■ DATA EXTRACTS
───
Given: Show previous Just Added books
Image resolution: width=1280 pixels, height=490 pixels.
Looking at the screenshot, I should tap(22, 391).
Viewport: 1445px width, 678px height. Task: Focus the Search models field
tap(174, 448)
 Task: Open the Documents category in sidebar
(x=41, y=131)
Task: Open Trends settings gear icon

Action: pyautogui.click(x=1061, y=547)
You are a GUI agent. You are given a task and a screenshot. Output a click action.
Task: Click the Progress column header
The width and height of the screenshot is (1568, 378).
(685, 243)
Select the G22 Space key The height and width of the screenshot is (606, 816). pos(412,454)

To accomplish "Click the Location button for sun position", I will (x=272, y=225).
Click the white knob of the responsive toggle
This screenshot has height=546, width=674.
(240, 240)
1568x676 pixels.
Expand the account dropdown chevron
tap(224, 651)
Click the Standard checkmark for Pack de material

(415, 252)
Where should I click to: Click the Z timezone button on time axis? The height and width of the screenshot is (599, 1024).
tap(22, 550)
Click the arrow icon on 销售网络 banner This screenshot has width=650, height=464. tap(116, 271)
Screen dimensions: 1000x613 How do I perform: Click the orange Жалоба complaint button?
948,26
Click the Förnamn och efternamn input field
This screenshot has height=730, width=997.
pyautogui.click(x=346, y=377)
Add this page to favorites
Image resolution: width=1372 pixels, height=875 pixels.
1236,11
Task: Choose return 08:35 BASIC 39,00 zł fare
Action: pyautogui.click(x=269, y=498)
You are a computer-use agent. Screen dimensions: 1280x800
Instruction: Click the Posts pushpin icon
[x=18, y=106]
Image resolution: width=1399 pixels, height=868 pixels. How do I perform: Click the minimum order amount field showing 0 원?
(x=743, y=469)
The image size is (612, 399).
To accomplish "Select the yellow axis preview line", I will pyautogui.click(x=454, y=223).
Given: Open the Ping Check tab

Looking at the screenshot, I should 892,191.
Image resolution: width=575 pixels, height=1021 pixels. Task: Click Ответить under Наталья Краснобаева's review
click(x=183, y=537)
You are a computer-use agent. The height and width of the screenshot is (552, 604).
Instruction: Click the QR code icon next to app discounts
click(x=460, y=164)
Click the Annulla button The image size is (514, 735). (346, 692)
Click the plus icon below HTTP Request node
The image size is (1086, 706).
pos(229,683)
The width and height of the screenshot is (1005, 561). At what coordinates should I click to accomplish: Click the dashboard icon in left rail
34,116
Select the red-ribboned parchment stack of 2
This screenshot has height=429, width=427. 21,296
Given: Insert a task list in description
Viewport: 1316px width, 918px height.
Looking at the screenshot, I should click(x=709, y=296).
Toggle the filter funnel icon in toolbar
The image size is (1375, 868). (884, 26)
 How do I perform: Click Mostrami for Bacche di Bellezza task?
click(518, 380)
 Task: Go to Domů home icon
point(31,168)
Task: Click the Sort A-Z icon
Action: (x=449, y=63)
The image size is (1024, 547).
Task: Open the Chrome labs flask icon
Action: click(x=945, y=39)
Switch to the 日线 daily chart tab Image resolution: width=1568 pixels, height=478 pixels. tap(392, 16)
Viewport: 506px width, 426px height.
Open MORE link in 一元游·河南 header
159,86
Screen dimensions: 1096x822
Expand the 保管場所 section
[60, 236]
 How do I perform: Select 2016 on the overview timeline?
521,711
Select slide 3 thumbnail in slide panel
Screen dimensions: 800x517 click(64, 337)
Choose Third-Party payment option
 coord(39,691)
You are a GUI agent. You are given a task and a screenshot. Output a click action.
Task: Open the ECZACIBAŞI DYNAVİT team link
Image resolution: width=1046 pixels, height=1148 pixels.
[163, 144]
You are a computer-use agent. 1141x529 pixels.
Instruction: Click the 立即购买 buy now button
───
■ PROBLEM DESCRIPTION
So that nothing is lost, please reproduce each entry exactly as written.

■ TASK ANSWER
Given: Show previous Just Added books
Image resolution: width=1280 pixels, height=490 pixels.
Looking at the screenshot, I should tap(22, 391).
Viewport: 1445px width, 678px height. Task: Focus the Search models field
tap(174, 448)
 Task: Open the Documents category in sidebar
(x=41, y=131)
Task: Open Trends settings gear icon

Action: pyautogui.click(x=1061, y=547)
You are a GUI agent. You are given a task and a screenshot. Output a click action.
Task: Click the Progress column header
The width and height of the screenshot is (1568, 378).
(685, 243)
Select the G22 Space key The height and width of the screenshot is (606, 816). pos(412,454)

To accomplish "Click the Location button for sun position", I will (x=272, y=225).
Click the white knob of the responsive toggle
This screenshot has height=546, width=674.
(240, 240)
1568x676 pixels.
Expand the account dropdown chevron
tap(224, 651)
Click the Standard checkmark for Pack de material

(415, 252)
Where should I click to: Click the Z timezone button on time axis? The height and width of the screenshot is (599, 1024).
tap(22, 550)
Click the arrow icon on 销售网络 banner This screenshot has width=650, height=464. tap(116, 271)
Screen dimensions: 1000x613 How do I perform: Click the orange Жалоба complaint button?
948,26
Click the Förnamn och efternamn input field
This screenshot has height=730, width=997.
pyautogui.click(x=346, y=377)
Add this page to favorites
Image resolution: width=1372 pixels, height=875 pixels.
1236,11
Task: Choose return 08:35 BASIC 39,00 zł fare
Action: pyautogui.click(x=269, y=498)
You are a computer-use agent. Screen dimensions: 1280x800
Instruction: Click the Posts pushpin icon
[x=18, y=106]
Image resolution: width=1399 pixels, height=868 pixels. How do I perform: Click the minimum order amount field showing 0 원?
(x=743, y=469)
The image size is (612, 399).
To accomplish "Select the yellow axis preview line", I will pyautogui.click(x=454, y=223).
Given: Open the Ping Check tab

Looking at the screenshot, I should 892,191.
Image resolution: width=575 pixels, height=1021 pixels. Task: Click Ответить under Наталья Краснобаева's review
click(x=183, y=537)
You are a computer-use agent. The height and width of the screenshot is (552, 604).
Instruction: Click the QR code icon next to app discounts
click(x=460, y=164)
Click the Annulla button The image size is (514, 735). (346, 692)
Click the plus icon below HTTP Request node
The image size is (1086, 706).
pos(229,683)
The width and height of the screenshot is (1005, 561). At what coordinates should I click to accomplish: Click the dashboard icon in left rail
34,116
Select the red-ribboned parchment stack of 2
This screenshot has height=429, width=427. 21,296
Given: Insert a task list in description
Viewport: 1316px width, 918px height.
Looking at the screenshot, I should click(x=709, y=296).
Toggle the filter funnel icon in toolbar
The image size is (1375, 868). (884, 26)
 How do I perform: Click Mostrami for Bacche di Bellezza task?
click(518, 380)
 Task: Go to Domů home icon
point(31,168)
Task: Click the Sort A-Z icon
Action: (x=449, y=63)
The image size is (1024, 547).
Task: Open the Chrome labs flask icon
Action: click(x=945, y=39)
Switch to the 日线 daily chart tab Image resolution: width=1568 pixels, height=478 pixels. tap(392, 16)
Viewport: 506px width, 426px height.
Open MORE link in 一元游·河南 header
159,86
Screen dimensions: 1096x822
Expand the 保管場所 section
[60, 236]
 How do I perform: Select 2016 on the overview timeline?
521,711
Select slide 3 thumbnail in slide panel
Screen dimensions: 800x517 click(64, 337)
Choose Third-Party payment option
 coord(39,691)
You are a GUI agent. You are given a task and a screenshot. Output a click action.
Task: Open the ECZACIBAŞI DYNAVİT team link
Image resolution: width=1046 pixels, height=1148 pixels.
[163, 144]
You are a computer-use agent. 1141x529 pixels.
Instruction: Click the 立即购买 buy now button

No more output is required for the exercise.